▶ _Directions_: Only one portion of the data is to be written out: from the line bearing "The height and width of the screenshot is (620, 1200)." through the line bearing "Task: Open the". Write it exactly as it appears.

Working data: Begin

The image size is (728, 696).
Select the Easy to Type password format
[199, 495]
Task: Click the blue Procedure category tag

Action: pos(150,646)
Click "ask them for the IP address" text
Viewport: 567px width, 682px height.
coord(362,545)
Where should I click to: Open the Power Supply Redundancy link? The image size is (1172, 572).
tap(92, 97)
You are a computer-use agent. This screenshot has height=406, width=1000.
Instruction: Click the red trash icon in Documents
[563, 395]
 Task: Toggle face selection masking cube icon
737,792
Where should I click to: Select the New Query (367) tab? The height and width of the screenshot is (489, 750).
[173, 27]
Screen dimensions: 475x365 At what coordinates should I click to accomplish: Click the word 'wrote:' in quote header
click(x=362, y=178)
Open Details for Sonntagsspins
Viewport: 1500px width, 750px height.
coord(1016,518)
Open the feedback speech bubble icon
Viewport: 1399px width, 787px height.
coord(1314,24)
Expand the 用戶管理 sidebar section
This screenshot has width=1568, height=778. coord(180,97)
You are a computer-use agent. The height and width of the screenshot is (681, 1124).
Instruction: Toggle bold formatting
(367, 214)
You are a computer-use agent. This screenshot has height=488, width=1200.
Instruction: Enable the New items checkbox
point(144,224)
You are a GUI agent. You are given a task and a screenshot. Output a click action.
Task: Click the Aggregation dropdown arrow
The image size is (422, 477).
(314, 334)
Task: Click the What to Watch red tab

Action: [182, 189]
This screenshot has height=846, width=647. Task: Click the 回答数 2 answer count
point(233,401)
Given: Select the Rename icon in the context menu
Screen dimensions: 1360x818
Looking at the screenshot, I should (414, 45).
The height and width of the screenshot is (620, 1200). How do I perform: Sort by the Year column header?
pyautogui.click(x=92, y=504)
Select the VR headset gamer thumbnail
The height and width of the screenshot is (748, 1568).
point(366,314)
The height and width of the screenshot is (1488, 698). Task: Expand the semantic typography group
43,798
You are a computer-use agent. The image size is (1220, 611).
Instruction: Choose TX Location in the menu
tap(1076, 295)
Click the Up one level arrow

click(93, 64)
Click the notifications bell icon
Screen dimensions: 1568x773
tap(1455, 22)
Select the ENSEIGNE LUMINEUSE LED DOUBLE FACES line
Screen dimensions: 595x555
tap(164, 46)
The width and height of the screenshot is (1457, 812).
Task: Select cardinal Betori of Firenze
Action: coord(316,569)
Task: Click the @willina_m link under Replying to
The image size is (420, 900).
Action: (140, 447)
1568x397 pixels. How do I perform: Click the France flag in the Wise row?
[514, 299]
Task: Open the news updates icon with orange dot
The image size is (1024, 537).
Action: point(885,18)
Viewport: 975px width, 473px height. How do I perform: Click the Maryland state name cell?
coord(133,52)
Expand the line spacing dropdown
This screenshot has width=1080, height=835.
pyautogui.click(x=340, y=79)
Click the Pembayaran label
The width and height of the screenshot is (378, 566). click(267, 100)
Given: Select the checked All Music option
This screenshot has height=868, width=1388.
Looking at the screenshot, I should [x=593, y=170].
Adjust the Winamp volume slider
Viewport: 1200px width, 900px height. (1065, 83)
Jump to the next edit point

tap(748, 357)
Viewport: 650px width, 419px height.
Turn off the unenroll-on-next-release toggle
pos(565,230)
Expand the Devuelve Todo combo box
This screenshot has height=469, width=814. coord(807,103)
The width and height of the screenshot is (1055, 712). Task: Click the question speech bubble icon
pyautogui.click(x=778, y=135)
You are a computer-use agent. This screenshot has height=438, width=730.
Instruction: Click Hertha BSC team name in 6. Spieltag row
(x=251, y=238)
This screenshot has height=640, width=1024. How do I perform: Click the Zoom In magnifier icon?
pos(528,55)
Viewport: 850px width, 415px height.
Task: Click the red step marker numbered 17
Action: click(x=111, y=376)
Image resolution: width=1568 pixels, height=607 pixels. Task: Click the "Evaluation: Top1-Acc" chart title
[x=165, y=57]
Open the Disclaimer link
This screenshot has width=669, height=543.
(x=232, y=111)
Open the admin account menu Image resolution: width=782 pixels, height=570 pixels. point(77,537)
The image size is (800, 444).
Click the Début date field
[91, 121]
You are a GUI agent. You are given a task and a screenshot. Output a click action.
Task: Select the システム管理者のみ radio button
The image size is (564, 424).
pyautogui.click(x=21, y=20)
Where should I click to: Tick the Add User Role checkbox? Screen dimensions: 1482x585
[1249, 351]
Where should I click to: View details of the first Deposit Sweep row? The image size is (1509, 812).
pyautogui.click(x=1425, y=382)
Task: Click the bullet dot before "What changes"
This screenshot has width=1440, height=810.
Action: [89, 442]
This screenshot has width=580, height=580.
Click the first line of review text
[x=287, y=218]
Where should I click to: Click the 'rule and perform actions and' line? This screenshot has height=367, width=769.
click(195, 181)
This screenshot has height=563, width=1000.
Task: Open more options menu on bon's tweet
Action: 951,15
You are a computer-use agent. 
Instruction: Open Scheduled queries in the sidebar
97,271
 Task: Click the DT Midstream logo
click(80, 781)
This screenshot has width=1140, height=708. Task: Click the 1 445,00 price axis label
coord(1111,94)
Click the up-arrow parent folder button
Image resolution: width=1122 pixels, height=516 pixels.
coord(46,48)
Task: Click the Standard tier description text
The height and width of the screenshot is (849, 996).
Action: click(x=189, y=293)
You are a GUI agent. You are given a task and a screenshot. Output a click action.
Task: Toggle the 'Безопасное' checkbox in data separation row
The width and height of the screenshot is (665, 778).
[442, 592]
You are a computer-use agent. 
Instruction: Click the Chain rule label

Working data: End

▶ _Solution to this problem_:
The height and width of the screenshot is (620, 1200). How do I perform: Sort by the Year column header?
pyautogui.click(x=92, y=504)
Select the VR headset gamer thumbnail
The height and width of the screenshot is (748, 1568).
point(366,314)
The height and width of the screenshot is (1488, 698). Task: Expand the semantic typography group
43,798
You are a computer-use agent. The image size is (1220, 611).
Instruction: Choose TX Location in the menu
tap(1076, 295)
Click the Up one level arrow

click(93, 64)
Click the notifications bell icon
Screen dimensions: 1568x773
tap(1455, 22)
Select the ENSEIGNE LUMINEUSE LED DOUBLE FACES line
Screen dimensions: 595x555
tap(164, 46)
The width and height of the screenshot is (1457, 812).
Task: Select cardinal Betori of Firenze
Action: coord(316,569)
Task: Click the @willina_m link under Replying to
The image size is (420, 900).
Action: (140, 447)
1568x397 pixels. How do I perform: Click the France flag in the Wise row?
[514, 299]
Task: Open the news updates icon with orange dot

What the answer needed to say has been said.